Nevertheless, as a blind mom, the nagging worry about CPS lurks constantly in the back of my mind. When my daughter gets a new teacher at school or joins a different Sunday school class at church, I feel happy for the opportunity. Then she inevitably does something goofy—and perfectly normal—like wear a raggedy old jacket that’s two sizes too small. You know, the kind of jacket you thought you threw in the box of cleaning rags under the kitchen sink. And the worry in the back of my mind flares up into a hot flame of fear. What if the new teacher thinks I can’t dress my daughter properly? What if she decides to make the dreaded phone call? Fortunately, the teacher laughs off the incident when I explain that my kid has a very unconventional fashion sense and that she’s a hoarder in training. and the flame of fear dies down to a nagging worry once again—till next time.

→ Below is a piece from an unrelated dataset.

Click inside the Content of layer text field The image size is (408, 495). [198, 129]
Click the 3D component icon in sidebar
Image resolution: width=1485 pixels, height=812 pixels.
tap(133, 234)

Thankfully, the gnats disappeared easily from my kitchen, and nobody from the school made a big deal about them. But raising kids in a fishbowl is a sad reality for disabled moms in our society. We have set incredibly narrow standards of what motherhood should look like. When people see moms who deviate from those standards, suspicion and judgment tend to be their first reactions. Most people soften their views with familiarity and education, but blind moms and those with other disabilities unfortunately get used to parenting under pressure as their children grow up and navigate the normal scrapes and scuffles of life. The good news is, I’ve found that most of the issues my daughter and I face are no different than the ones sighted parents and their children deal with every day. I know I’m a good mom, so in spite of the nagging worry about CPS that lingers in my mind and flares up into full-blown fear now and then, I have the confidence as a parent to face down any obstacles that come my way. Be they gnats or nosy neighbors or unknown trials of the future, I’ll prevail against them one by one.